For sorted input n = 10⁶:
| Sort | Time |
|---|---|
| Pdqsort | 5 ms |
| Vanilla Quick Sort (first as pivot) | 50 s ← O(n²) |
| Merge Sort | 90 ms |
| TimSort | 2 ms ← detects sortedness |
Cache and Memory¶
Quick Sort's secret weapon: cache locality. Each partition step accesses adjacent memory; subarrays often fit entirely in L1 cache. Compare to Merge Sort which copies into and out of an auxiliary buffer.

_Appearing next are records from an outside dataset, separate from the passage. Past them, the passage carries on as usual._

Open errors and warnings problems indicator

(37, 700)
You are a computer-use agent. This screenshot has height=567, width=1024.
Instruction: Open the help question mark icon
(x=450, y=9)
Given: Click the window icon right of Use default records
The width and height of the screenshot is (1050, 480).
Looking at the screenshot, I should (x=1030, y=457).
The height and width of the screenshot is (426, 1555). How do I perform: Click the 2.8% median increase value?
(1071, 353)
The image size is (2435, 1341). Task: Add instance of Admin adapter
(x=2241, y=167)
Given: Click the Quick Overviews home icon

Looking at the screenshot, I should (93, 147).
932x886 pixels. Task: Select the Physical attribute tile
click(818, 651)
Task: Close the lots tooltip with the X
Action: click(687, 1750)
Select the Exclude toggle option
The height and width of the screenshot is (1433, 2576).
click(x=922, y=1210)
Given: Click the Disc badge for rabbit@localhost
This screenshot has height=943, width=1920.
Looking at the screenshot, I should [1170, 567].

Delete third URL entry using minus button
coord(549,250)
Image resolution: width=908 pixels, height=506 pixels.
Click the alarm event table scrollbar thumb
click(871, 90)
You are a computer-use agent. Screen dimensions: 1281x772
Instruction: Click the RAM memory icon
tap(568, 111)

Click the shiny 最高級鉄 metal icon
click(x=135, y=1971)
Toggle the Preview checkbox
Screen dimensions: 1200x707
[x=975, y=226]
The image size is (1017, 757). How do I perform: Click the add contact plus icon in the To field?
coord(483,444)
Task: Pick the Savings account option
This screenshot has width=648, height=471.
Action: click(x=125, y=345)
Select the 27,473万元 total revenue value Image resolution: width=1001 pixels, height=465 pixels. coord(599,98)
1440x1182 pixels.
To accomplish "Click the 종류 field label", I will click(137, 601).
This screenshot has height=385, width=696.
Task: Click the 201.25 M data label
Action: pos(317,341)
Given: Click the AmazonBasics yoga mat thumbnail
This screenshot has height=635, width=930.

Memory bandwidth comparison (n=10⁶, 8-byte ints):
| Sort | Memory Writes | Cache Misses |
|---|---|---|
| Quick Sort (in-place) | ~16 MB | O((n/B) log(n/M)) |
| Merge Sort | ~160 MB | O((n/B) log(n/M)) |
| Heap Sort | ~16 MB | O(n log n / B) ← bad |
Quick Sort has ~10× less memory write pressure than Merge Sort, despite same Big-O. This is why it dominates in-memory benchmarks.
Summary¶
At middle level, Quick Sort is understood as a family of partition-based divide-and-conquer sorts. Production variants — Pdqsort (Go, Rust), Dual-Pivot Quicksort (Java), Introsort (C++) — eliminate the O(n²) worst case via smart pivot selection, pattern detection, and Heap Sort fallback. 3-way partition handles duplicate-heavy inputs. Median-of-three pivot beats first/last on adversarial inputs. Insertion Sort cutoff at n ≤ 16 is the universal hybrid.
Two takeaways: 1. Never use first-element pivot in production — random or median-of-three. 2. For best-in-class performance: use your language's built-in. It's already Pdqsort/Dual-Pivot/Introsort, optimized for decades.